The CSTC model proposes that psychedelics disrupt thalamo‑cortical feedback circuits that regulate bottom‑up sensory gating and top‑down cognitive control, attention, and self‑awareness. According to this model, 5-HT_{2A} receptor activation in cortical and thalamic regions reduces thalamic filtering of sensory and interoceptive information, increasing the flow of unfiltered signals to the cortex and leading to a breakdown of hierarchical control and altered cortical network integration. Neuroimaging studies have provided empirical support for the CSTC model, reporting altered thalamo‑cortical connectivity during psychedelic states and associations with specific experiential phenomena. The model continues to be refined by Vollenweider's group and others.

=== Meditation and psychedelics ===
Another line of research examines whether combining contemplative practices such as Zen or Vipassana meditation with psychedelics may yield synergistic benefits — particularly in relation to personality development and mental health.

== Awards and honors ==
Vollenweider has received numerous honors, including:

- Achievement Award of the Swiss Society of Psychiatry (1990)
- Heffter Research Institute Award (1997)
- Georg-Friedrich Götz Prize of the University of Zurich (2000)
- British Association of Psychopharmacology Prize (2002)
- Multiple awards from the European College of Neuropsychopharmacology (1999, 2003, 2010, 2016)

== Selected publications ==
=== Books ===
- Halberstadt AL, Vollenweider FX, Nichols DE (eds.) (2018). Behavioral Neurobiology of Psychedelic Drugs. Springer, Berlin, Heidelberg. . Chinese edition: Chemical Industry Press, 2021. ISBN 978-7122377692.

=== Journal articles ===
- Vollenweider FX, Preller KH. Psychedelic drugs: neurobiology and potential for treatment of psychiatric disorders. Nat Rev Neurosci 2020; 21(11):611–24.
- Vollenweider FX, Kometer M. The neurobiology of psychedelic drugs: implications for the treatment of mood disorders. Nature Reviews Neuroscience 2010, 11:642–651.
- von Rotz R, et al. Single-dose psilocybin-assisted therapy in major depressive disorder: A placebo-controlled, double-blind, randomised clinical trial. EClinicalMedicine 2023, 56:101809.
- Ort A, et al. TMS-EEG and resting-state EEG applied to altered states of consciousness: oscillations, complexity, and phenomenology. iScience 2023; 26(5):106589.
- Jungwirth J, et al.

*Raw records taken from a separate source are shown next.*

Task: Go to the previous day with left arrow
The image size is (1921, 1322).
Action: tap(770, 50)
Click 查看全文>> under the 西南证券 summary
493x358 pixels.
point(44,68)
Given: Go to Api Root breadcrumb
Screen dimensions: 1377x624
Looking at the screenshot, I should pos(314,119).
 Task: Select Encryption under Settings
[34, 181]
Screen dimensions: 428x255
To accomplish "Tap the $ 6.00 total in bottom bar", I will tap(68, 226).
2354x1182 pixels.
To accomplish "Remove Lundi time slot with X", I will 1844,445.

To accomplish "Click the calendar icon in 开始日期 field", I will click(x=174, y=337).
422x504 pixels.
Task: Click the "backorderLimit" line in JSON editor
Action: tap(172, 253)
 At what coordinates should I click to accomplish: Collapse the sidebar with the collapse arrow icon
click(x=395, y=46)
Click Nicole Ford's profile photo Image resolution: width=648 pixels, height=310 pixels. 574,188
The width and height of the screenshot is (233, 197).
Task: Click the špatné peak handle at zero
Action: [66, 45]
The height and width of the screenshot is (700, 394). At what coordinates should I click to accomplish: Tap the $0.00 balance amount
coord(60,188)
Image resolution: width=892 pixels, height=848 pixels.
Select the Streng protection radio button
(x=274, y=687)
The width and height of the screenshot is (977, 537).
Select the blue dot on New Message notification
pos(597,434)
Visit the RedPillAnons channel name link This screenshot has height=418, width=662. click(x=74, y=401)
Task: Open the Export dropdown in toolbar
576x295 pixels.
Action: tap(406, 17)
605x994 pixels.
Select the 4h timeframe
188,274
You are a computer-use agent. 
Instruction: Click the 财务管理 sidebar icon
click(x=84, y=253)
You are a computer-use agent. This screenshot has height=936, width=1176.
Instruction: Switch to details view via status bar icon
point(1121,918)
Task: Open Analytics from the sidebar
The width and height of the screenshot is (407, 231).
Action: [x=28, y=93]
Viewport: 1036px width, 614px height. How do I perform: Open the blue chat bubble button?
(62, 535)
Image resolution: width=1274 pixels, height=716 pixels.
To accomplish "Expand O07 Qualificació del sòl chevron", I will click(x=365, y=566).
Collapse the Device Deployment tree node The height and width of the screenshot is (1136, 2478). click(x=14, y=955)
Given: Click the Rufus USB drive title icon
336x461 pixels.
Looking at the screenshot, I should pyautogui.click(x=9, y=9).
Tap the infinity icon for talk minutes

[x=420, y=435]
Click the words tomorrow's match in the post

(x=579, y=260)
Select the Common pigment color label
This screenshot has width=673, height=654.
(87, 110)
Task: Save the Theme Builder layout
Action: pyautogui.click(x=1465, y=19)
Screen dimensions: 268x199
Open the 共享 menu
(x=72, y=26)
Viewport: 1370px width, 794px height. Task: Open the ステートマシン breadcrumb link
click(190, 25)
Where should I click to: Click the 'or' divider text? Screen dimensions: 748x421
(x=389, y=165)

Psilocybin increases emotional empathy in patients with major depression. Mol Psychiatry 2025, 30:2665–2672.
- Stoliker D, et al. Neural mechanisms of psychedelic visual imagery. Mol Psychiatry 2025, 30:1259–1266.

== Media ==
Vollenweider has served as scientific advisor and on-screen participant in two documentary films:

- Narrenschwämme – von Pilzen, Gordon Wasson und anderen Sonderlingen (Magic Mushrooms – From Mushrooms, Gordon Wasson and Other Eccentrics [The Mushroom Man]) (1996)
- The Substance – Albert Hofmann's LSD (2011), directed by Martin Witz.
- Descending the Mountain: Exploring Psilocybin and the Nature of Consciousness (2021), directed by Maartje Nevejan.